Implementation: When we create a derived resource, we also create a Provenance instance targeting the derived resource, with a pointer back to our own software (which performed the derivation) and the source resource(s) from which the derivation was performed.

Example: For example, to show that our FHIR extraction application used DocumentReference/a as an input to derive DocumentReference/b as an output:

{
  "active": true,
  "recorded": "2018-08-22T14:03:20.090Z",
  "resourceType": "Provenance",
  "agent": {
    "whoUri": "http://api.ciitizen.com/fhir/extract-service",
    "role": {
      "coding": [
        {
          "system": "http://dicom.nema.org/resources/ontology/DCM",
          "code": "110150",
          "display": "Application"
        }
      ]
    }
  },
  "target": [
    {
      "reference": "DocumentReference/b"
    }
  ],
  "entity": [
    {
      "role": "derivation",
      "whatReference": {
        "reference": "DocumentReference/a"
      }
    }
  ]
}

Silly example tag for resources that result from "Spontaneous Generation"

Source: Josh's imagination.

Use case: This is a fake tag used for resources that occasionally appear, fully-formed, out of the aether that fills the interstices of our data ingestion pipelines.

Implementation: When we find resources like this, we tag them with {"system": "https://fhir.example.org", "code": "spontaneously-generated"}.

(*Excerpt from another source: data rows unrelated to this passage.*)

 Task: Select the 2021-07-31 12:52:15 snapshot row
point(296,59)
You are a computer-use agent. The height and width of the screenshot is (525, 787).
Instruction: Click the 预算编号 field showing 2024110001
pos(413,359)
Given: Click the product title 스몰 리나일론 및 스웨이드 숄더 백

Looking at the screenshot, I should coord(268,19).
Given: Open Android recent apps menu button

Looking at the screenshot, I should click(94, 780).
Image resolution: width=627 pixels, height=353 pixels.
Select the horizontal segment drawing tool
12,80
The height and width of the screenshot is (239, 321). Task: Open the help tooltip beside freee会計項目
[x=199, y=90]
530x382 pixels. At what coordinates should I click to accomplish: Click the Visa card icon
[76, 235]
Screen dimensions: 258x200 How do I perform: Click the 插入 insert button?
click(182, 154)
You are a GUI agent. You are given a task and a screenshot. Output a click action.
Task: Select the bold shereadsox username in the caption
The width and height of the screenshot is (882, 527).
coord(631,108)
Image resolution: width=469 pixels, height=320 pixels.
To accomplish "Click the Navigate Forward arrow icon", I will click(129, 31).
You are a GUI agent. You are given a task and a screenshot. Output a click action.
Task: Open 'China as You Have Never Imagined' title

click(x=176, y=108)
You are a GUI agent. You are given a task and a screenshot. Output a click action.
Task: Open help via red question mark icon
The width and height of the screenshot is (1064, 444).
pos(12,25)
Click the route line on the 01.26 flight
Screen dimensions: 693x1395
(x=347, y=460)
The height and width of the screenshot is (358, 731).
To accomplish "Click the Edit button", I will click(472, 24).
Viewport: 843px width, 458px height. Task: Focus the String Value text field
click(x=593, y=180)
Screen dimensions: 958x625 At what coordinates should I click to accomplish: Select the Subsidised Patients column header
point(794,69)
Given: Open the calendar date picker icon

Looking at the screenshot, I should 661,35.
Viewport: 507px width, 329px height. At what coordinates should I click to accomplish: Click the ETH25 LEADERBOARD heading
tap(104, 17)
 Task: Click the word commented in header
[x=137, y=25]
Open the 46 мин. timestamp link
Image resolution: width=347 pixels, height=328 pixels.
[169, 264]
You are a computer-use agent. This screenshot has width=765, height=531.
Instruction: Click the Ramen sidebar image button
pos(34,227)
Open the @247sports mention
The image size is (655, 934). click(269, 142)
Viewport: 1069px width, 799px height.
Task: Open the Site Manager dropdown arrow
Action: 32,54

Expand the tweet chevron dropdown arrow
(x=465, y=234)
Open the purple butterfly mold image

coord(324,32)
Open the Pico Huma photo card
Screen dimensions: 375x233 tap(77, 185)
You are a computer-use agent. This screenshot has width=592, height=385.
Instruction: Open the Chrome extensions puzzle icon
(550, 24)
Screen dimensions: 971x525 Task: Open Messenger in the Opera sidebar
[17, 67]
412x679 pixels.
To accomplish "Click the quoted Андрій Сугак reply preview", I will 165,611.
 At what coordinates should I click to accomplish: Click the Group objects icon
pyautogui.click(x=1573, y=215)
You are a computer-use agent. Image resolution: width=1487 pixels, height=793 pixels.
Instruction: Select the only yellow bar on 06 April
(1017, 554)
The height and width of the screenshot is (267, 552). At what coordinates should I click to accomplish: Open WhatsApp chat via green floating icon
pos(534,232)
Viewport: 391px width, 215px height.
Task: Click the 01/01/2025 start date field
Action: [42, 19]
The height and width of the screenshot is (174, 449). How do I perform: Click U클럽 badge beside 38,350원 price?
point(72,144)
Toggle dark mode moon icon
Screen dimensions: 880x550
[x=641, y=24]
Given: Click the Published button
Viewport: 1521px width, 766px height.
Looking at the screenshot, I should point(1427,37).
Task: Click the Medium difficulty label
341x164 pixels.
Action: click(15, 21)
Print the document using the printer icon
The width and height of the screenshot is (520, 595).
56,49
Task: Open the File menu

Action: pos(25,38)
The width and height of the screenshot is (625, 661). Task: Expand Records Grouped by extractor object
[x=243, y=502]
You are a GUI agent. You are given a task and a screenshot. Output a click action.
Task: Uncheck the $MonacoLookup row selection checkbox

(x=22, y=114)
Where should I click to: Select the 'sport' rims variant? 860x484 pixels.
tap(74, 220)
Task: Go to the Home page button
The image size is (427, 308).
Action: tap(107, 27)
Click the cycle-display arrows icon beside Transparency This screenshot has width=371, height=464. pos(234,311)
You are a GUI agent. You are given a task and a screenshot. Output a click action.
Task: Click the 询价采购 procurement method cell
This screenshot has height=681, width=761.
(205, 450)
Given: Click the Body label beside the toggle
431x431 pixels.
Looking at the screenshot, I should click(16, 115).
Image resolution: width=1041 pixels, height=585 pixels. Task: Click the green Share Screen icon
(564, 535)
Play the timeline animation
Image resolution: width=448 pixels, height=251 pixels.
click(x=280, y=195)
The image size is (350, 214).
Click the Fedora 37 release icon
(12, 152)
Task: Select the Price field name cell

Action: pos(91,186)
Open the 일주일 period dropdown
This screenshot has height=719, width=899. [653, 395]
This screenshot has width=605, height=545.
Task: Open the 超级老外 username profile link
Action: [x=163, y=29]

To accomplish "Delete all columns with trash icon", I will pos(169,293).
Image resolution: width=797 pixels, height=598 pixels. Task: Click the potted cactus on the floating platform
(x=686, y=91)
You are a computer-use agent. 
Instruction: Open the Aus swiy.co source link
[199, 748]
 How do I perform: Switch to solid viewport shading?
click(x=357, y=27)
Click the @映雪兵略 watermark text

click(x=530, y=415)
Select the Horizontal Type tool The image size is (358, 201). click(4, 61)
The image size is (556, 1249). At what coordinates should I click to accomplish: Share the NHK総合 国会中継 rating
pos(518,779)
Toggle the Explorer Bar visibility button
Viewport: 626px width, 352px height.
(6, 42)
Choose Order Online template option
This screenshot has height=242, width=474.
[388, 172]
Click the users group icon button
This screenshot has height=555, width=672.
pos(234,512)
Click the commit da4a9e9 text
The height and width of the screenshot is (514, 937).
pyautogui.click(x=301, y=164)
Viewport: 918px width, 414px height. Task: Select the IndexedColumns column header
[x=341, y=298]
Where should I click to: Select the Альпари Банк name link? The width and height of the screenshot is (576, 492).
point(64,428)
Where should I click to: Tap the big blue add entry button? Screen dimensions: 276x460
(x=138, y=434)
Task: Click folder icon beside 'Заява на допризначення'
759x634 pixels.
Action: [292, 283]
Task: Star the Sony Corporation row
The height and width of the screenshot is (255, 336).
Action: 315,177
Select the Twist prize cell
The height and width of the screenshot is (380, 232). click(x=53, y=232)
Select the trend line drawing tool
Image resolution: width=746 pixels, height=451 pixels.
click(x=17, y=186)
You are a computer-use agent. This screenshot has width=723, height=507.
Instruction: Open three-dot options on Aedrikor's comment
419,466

Example: For example, we found this dust mite:

{
  "resourceType": "Substance",
  "id": "f201",
  "meta": {
    "tag": [
      {
        "system": "https://fhir.example.org",
        "code": "spontaneously-generated"
      }
    ]
  },
  "code": {
    "coding": [
      {
        "system": "http://snomed.info/sct",
        "code": "406466009",
        "display": "House dust allergen"
      }
    ]
  }
}